- **What you need to do**:
The line that contains "Task: Click the evening" marks the end: retype the data below exactly from its first line through that line.

[Dataset entries]
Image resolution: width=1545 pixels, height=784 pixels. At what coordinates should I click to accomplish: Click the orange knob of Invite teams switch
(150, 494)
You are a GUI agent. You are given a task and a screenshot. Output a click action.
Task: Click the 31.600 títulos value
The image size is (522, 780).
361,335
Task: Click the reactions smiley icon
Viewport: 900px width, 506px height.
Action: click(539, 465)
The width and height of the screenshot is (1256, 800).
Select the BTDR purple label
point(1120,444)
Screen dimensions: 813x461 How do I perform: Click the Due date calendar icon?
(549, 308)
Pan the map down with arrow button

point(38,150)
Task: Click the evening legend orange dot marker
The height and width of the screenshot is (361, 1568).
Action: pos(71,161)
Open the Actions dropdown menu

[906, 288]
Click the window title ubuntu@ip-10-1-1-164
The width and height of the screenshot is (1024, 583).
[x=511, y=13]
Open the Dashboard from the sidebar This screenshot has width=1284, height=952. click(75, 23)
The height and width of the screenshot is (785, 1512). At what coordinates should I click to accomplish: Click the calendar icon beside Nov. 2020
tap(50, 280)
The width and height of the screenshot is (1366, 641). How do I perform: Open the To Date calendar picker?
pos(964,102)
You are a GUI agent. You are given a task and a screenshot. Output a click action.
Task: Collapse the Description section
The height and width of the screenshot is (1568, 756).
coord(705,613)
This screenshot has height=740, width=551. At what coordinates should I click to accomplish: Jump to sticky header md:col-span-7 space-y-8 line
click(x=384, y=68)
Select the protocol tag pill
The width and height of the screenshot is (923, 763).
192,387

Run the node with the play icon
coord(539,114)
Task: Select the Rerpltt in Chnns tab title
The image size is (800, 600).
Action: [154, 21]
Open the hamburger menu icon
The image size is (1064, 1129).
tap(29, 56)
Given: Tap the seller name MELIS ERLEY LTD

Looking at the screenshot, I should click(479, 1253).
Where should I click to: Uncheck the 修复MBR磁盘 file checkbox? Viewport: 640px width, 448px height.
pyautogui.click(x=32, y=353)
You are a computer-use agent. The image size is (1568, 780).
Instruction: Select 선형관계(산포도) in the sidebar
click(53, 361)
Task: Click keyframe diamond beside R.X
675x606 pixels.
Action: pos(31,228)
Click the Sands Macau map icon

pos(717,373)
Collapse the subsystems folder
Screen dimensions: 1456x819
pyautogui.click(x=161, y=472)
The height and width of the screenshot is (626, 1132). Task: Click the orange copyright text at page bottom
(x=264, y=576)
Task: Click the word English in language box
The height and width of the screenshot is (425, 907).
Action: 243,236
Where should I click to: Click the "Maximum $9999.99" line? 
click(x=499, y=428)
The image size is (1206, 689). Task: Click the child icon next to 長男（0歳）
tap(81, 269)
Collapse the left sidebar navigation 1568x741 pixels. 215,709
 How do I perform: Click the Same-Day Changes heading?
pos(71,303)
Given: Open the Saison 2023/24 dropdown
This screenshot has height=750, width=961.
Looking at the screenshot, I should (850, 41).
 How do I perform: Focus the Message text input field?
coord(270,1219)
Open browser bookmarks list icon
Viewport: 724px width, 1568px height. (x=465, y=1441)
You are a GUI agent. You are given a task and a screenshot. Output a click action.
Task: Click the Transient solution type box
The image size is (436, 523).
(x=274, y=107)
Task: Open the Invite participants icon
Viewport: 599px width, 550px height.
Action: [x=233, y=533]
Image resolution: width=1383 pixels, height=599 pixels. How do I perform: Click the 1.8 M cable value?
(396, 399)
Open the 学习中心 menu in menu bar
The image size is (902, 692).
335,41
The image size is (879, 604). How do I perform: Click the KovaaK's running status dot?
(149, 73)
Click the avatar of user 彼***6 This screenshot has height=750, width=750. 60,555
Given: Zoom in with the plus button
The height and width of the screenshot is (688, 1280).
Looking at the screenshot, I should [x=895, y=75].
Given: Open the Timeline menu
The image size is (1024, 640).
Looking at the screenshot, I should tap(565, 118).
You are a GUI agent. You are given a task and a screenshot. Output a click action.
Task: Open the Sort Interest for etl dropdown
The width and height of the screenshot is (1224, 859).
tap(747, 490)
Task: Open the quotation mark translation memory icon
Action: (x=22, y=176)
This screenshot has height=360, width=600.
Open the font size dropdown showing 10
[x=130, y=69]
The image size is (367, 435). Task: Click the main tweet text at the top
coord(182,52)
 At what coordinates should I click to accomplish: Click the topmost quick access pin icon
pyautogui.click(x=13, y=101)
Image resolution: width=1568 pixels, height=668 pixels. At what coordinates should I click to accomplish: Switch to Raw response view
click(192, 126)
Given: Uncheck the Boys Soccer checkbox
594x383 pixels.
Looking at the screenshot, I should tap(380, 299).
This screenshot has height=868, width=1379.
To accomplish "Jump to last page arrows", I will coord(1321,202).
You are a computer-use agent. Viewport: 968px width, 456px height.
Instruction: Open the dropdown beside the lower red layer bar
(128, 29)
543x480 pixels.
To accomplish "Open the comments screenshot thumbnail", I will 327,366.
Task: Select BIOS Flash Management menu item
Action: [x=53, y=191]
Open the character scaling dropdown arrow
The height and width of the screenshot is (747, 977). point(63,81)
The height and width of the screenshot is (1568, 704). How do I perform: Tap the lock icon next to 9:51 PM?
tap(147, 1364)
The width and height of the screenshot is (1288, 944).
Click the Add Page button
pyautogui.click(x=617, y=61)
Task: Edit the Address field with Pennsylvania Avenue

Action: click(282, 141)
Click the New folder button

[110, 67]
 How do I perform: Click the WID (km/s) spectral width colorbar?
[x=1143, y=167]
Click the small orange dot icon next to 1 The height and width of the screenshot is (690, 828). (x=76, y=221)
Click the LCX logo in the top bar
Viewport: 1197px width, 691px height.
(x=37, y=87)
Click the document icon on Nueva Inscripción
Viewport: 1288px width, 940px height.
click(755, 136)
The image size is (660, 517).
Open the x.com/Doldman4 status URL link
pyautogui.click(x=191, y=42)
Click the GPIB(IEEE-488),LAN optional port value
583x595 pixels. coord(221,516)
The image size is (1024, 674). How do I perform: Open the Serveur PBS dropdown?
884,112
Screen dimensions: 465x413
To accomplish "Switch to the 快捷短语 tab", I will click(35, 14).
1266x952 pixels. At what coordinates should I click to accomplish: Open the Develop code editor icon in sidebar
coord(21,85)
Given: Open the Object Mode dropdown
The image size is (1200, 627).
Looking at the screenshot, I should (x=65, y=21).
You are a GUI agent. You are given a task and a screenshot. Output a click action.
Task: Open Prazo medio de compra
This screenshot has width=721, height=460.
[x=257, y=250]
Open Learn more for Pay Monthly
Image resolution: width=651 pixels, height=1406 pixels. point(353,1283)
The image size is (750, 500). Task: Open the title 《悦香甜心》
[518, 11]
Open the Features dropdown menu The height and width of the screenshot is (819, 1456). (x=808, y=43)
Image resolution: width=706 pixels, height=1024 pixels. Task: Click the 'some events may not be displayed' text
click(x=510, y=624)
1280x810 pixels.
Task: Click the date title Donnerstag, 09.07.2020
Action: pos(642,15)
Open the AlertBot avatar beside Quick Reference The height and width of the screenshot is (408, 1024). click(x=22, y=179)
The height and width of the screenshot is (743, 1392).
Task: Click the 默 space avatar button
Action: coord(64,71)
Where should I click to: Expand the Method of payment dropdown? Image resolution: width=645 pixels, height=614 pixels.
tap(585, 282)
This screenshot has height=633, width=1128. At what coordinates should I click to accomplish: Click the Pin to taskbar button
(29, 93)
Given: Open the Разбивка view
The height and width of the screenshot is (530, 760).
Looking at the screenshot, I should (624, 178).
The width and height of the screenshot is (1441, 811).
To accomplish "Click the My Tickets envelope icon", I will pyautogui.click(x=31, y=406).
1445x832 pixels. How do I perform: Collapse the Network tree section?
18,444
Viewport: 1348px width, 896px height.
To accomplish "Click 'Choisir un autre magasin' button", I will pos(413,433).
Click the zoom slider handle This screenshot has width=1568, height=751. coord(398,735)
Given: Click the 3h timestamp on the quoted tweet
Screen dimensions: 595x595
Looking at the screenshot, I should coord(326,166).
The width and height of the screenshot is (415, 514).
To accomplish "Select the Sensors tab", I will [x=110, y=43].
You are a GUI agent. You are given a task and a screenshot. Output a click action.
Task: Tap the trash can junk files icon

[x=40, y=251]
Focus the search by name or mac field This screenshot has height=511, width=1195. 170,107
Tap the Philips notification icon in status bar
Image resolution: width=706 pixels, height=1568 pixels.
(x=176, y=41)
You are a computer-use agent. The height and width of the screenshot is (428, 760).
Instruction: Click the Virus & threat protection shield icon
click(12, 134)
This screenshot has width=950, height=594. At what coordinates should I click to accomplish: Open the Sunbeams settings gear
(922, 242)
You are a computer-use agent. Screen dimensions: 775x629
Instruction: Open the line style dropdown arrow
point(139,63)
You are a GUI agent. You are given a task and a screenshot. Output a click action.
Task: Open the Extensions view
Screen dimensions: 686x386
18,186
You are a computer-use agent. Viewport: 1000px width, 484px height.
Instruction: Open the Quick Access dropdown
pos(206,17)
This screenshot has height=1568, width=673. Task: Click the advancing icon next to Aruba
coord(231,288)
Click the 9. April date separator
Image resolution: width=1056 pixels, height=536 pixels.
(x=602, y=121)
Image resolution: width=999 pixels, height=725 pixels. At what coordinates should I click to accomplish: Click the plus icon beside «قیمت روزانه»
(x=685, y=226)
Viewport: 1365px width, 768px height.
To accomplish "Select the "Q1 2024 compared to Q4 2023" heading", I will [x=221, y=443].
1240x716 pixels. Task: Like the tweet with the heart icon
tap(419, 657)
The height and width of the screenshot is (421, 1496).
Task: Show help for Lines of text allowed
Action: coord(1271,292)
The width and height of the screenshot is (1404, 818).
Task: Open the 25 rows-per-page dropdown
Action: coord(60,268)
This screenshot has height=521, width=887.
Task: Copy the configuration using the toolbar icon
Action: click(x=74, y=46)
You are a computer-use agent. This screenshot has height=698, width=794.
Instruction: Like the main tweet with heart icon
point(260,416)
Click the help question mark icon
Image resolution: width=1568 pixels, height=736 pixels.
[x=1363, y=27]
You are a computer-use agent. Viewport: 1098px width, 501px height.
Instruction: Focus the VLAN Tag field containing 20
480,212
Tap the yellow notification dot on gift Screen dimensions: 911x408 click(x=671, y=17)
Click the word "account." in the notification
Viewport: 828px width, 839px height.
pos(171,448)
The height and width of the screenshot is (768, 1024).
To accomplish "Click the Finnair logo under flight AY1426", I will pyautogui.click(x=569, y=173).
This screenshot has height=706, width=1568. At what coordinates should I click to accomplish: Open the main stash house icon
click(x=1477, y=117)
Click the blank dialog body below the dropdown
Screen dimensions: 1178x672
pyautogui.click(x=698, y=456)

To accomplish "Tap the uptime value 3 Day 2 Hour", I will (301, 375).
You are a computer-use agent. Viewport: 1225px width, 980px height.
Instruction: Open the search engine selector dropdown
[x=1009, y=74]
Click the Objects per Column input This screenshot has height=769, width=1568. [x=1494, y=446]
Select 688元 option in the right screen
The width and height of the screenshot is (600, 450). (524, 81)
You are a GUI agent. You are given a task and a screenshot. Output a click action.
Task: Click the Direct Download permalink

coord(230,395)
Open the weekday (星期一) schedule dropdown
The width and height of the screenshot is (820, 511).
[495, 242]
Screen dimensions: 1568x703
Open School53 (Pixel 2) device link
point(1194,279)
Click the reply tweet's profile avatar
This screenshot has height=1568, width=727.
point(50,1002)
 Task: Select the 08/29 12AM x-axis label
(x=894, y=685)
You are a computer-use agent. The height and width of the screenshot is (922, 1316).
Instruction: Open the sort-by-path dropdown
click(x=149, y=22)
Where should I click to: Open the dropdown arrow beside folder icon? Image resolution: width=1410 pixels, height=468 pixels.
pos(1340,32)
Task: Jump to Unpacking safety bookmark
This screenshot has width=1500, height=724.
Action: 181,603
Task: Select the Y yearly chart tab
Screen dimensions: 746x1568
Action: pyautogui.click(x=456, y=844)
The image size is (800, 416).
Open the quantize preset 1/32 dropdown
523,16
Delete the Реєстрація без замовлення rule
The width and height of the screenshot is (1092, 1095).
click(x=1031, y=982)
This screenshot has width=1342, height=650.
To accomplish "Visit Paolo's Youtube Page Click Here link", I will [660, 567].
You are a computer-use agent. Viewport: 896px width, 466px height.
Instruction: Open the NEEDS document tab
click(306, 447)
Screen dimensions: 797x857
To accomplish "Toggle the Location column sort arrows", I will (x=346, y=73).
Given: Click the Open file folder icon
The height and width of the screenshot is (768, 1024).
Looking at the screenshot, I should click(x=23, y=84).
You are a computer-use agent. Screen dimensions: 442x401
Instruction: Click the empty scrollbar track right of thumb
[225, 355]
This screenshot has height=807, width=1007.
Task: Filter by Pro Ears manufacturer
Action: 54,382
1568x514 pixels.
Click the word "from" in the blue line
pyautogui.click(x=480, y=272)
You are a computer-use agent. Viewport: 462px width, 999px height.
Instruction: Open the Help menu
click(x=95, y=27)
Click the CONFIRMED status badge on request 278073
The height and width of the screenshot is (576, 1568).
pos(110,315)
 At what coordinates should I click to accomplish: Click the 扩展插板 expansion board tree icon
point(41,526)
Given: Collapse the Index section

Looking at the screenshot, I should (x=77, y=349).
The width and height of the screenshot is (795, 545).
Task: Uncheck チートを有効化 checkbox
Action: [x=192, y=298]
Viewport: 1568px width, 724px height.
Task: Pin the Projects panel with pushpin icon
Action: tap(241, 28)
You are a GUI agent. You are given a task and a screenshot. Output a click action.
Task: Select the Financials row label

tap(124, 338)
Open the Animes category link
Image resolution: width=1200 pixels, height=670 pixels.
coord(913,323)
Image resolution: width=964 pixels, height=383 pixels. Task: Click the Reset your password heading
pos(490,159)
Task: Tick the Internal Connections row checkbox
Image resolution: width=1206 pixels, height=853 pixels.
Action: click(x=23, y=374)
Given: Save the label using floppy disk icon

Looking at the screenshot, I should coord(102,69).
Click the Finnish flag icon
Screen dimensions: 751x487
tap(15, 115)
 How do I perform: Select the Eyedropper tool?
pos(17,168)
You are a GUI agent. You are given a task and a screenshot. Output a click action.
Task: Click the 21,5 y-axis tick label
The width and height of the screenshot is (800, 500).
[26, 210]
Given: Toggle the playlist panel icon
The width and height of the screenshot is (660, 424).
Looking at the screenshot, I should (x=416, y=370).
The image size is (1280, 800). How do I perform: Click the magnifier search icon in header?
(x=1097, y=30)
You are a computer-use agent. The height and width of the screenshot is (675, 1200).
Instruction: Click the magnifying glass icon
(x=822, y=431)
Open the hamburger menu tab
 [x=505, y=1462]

- **Task result**:
Image resolution: width=1545 pixels, height=784 pixels. At what coordinates should I click to accomplish: Click the orange knob of Invite teams switch
(150, 494)
You are a GUI agent. You are given a task and a screenshot. Output a click action.
Task: Click the 31.600 títulos value
The image size is (522, 780).
361,335
Task: Click the reactions smiley icon
Viewport: 900px width, 506px height.
Action: click(539, 465)
The width and height of the screenshot is (1256, 800).
Select the BTDR purple label
point(1120,444)
Screen dimensions: 813x461 How do I perform: Click the Due date calendar icon?
(549, 308)
Pan the map down with arrow button

point(38,150)
Task: Click the evening legend orange dot marker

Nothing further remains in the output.